The west half of Cheriyanad village was once located on the boundary of the Kingdom of the Kayamkulam Raja and the east half on the boundary of Pandalam Kingdom of Pandalam raja. In 1746 along with the rest of the kingdom it was annexed to Travancore. Cheriyanad possesses a Padanilam or a battlefield which is now used by the Cheriyanad temple for festivals. There was a Shastha temple Situvated in Cheriyanad Padanilam. The Padanilam is also known as  "Shastham  Kunnu". The centre of Padanilam  was known as otha varambu. Until the 1980s, there were two "Kalithattu" (a raised square platform fortified with four heavy stones at the borders). During temple festivals the "Pallivilakku"  (High rise wooden raths with lighted lamps) from each Kara are brought to the ground.

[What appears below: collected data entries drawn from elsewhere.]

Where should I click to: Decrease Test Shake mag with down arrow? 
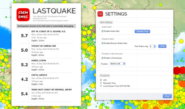(155, 47)
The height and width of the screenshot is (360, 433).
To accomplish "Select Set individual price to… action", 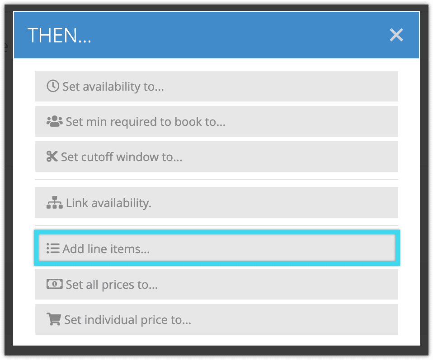I will (x=216, y=319).
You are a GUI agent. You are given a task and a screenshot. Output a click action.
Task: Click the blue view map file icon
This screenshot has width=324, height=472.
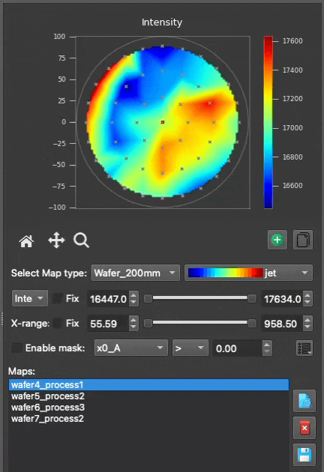click(305, 401)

Traditionally, Cheriyanad consisted of nine original Karas or villages which are now: Athimanchery, Edavankadu, Mandapariyaram, Thuruthimel, Moolikode, Edamuri, Mampra, Arayinnurshery, and Alakode ( cheruvalloor& Kollakadavu ). For administrative purposes it is subdivided into 14 Karas. Cheriyanad is home to an important Temple (Cheriyanad Temple). The heart of Cheriyanad known as Athimunchery, and is known locally as Cheriyanad.

Rail and Road Access

Cheriyanad is 7 km from the town of Chengannur and the same distance to the town of Mavelikkara. Cheriyanad has its own minor railway station besides is just  7 km far away from Chengannur railway station and 8 km from mavelikara railway station.